Dikatakan, menjelang Konferensi Perubahan Iklim PBB (COP26) pada November 2021 lalu, tercatat 135 negara berjanji mencapai nol emisi gas rumah kaca pada 2050. Namun, hanya 84 negara yang punya target ekonomi yang luas untuk energi terbarukan, dan hanya 36 yang menargetkan 100 persen energi terbarukan.

Selain itu, ditemukan pula bahwa sebagian besar peningkatan penggunaan energi global pada 2021 dipenuhi oleh bahan bakar fosil, yang menghasilkan lonjakan emisi karbon dioksida terbesar dalam sejarah, naik lebih dari dua miliar ton di seluruh dunia.

Pengamat Iklim dari Universitas Brawijaya Malang, Adi Susilo, mengatakan selama energi penghasil karbon masih tersedia, akan sulit bagi negara-negara untuk menjalankan komitmen karbon mereka. Tindakan nyata baru akan dilakukan jika suatu negara sudah merasakan dampak bencana iklim yang masif.

"Pemerintah negara-negara kurang komit karena memang seperti lingkaran, terkait bisnis besar yang tidak rela sudah terlanjur investasi, tapi harus mengurangi atau bahkan dihentikan. Mereka ada yang belum impas (BEP) atau bahkan masih ingin terus menikmati keuntungan. Jadi, selama energi karbon masih bisa tersedia, akan sulit untuk komit pada janji karbon mereka," kata Adi.

> _Kumpulan Tugas_:
A: Jawablah pertanyaan berikut berdasarkan kutipan tentang komitmen iklim di atas.
(i) Berapa negara yang berjanji mencapai nol emisi gas rumah kaca pada 2050 menjelang COP26?
(ii) Berapa besar kenaikan emisi karbon dioksida di seluruh dunia pada 2021?
(iii) Dari universitas mana Adi Susilo berasal?
B: Menurut Adi Susilo dalam kutipan tentang komitmen iklim, mengapa pemerintah negara-negara kurang berkomitmen pada janji karbon mereka? Jelaskan dalam satu sampai tiga kalimat.
C: Cetak bagian kutipan sumber mulai dari "Dikatakan, menjelang Konferensi" sampai dengan "persen energi terbarukan.".

> _Data Tersedia_:
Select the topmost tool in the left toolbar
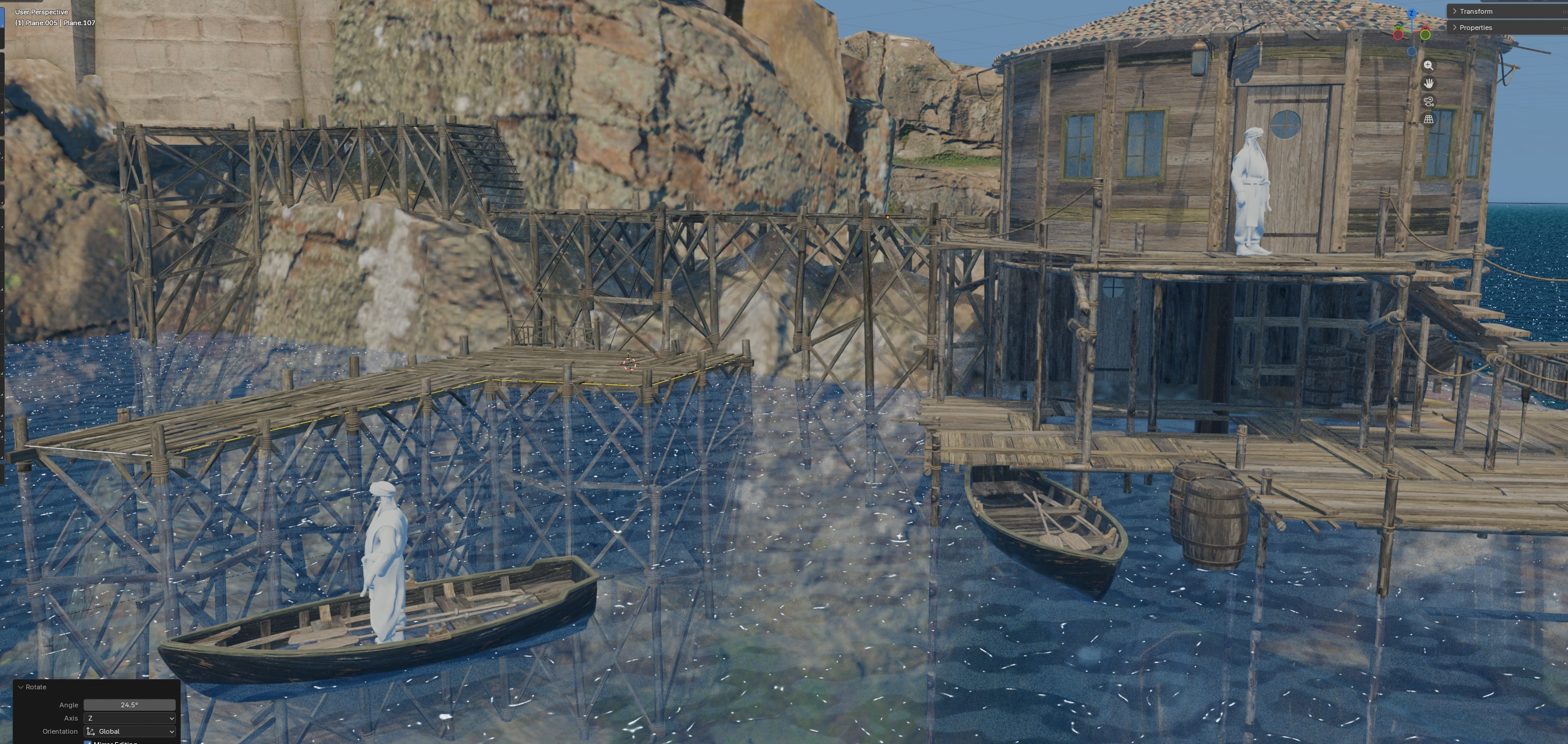 (4, 18)
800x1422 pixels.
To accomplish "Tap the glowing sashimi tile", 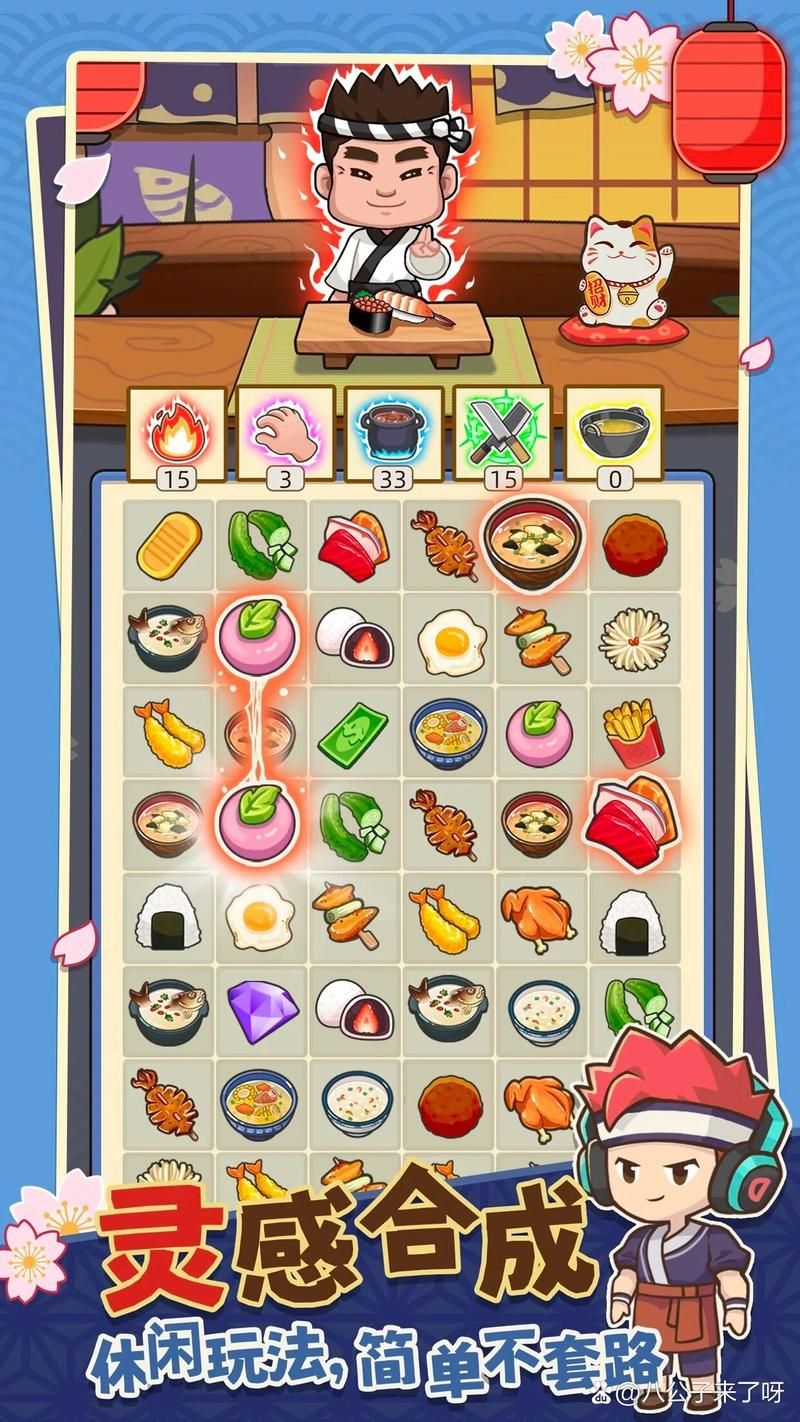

> _Pembahasan Soal_:
A:
(i) 135 negara.
(ii) Lebih dari dua miliar ton.
(iii) Universitas Brawijaya Malang.

B: Pemerintah terikat dengan bisnis besar yang sudah terlanjur berinvestasi dan tidak rela mengurangi atau menghentikannya. Sebagian bisnis itu belum mencapai titik impas (BEP) atau masih ingin terus menikmati keuntungan. Karena itu, selama energi karbon masih tersedia, negara-negara akan sulit berkomitmen pada janji karbon mereka.

C:
Dikatakan, menjelang Konferensi Perubahan Iklim PBB (COP26) pada November 2021 lalu, tercatat 135 negara berjanji mencapai nol emisi gas rumah kaca pada 2050. Namun, hanya 84 negara yang punya target ekonomi yang luas untuk energi terbarukan, dan hanya 36 yang menargetkan 100 persen energi terbarukan.